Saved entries
+++

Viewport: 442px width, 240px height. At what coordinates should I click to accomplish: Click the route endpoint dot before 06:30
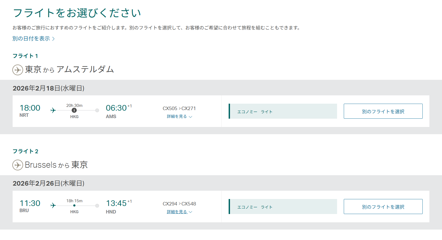click(97, 110)
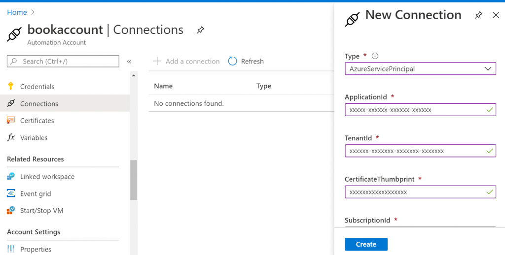Click the Event grid icon
Screen dimensions: 505x255
pyautogui.click(x=11, y=194)
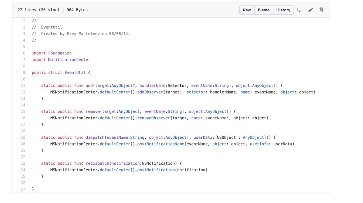Click the removeObserver method call
Screen dimensions: 363x203
[153, 118]
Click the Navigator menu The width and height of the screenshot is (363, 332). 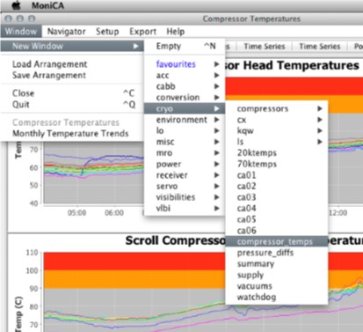pos(66,32)
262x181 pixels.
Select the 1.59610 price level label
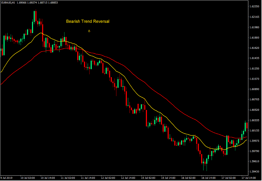(x=254, y=161)
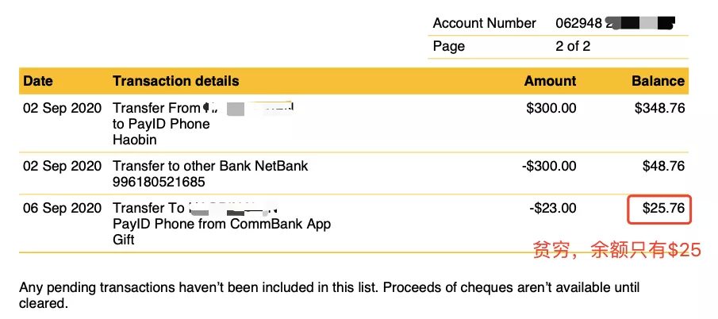Click the Transaction details column header
This screenshot has width=718, height=319.
point(176,81)
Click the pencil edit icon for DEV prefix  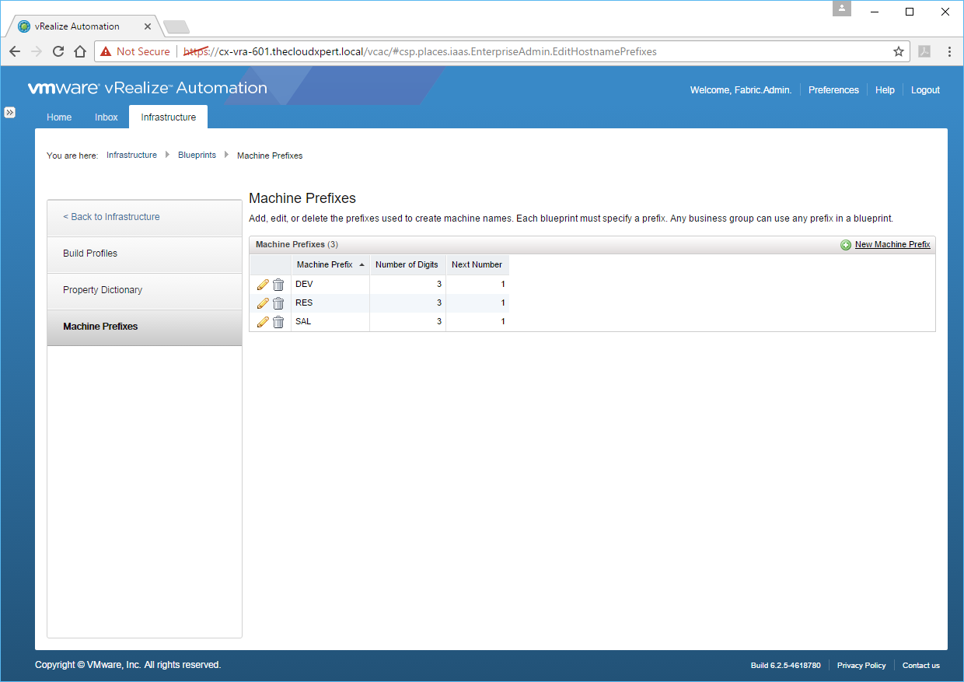[x=263, y=285]
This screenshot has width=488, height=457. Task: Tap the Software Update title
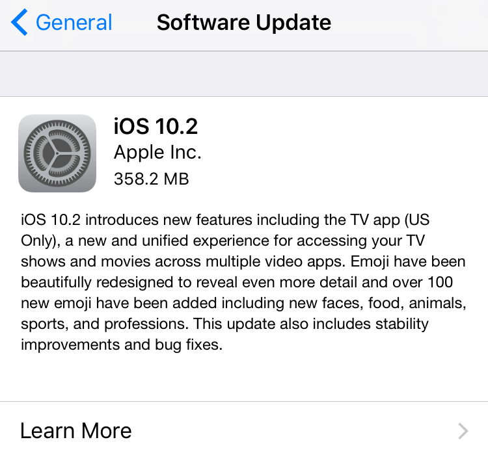pos(244,22)
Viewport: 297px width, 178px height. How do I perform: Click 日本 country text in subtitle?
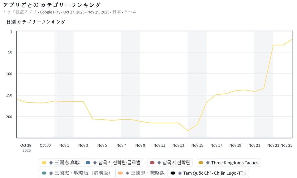117,12
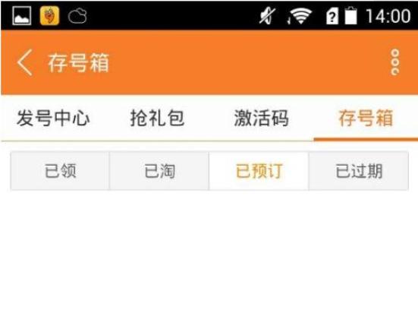This screenshot has width=418, height=313.
Task: Open the 激活码 tab
Action: click(261, 118)
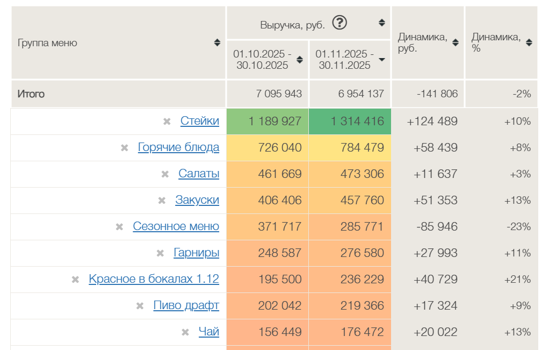Remove the Горячие блюда row using x icon
Screen dimensions: 542x350
coord(125,148)
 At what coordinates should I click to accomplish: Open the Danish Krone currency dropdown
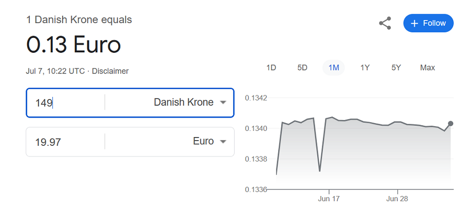click(x=170, y=103)
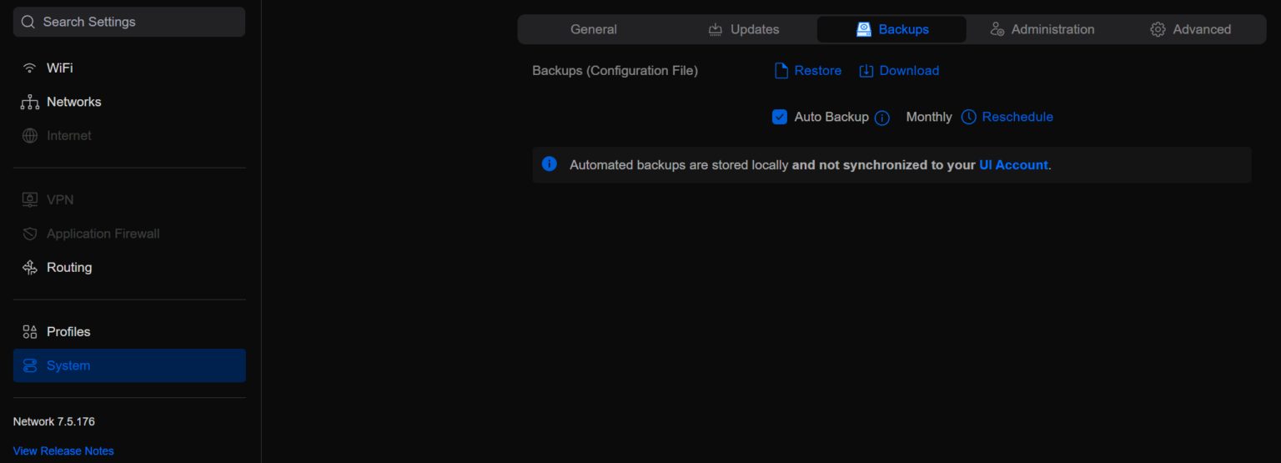Image resolution: width=1281 pixels, height=463 pixels.
Task: Click the Auto Backup info icon
Action: pyautogui.click(x=882, y=118)
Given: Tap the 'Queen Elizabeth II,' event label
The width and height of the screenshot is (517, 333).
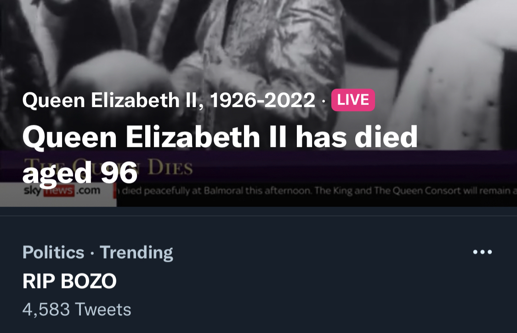Looking at the screenshot, I should pyautogui.click(x=113, y=100).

+++

## DESCRIPTION OF THE TASK
Write out exactly, and only, the lines running from the line with "The width and height of the screenshot is (517, 333)." to the last line above, both included, with all pictures omitted.

## ANSWER FOR THIS EXERCISE
The width and height of the screenshot is (517, 333).
Looking at the screenshot, I should pyautogui.click(x=113, y=100).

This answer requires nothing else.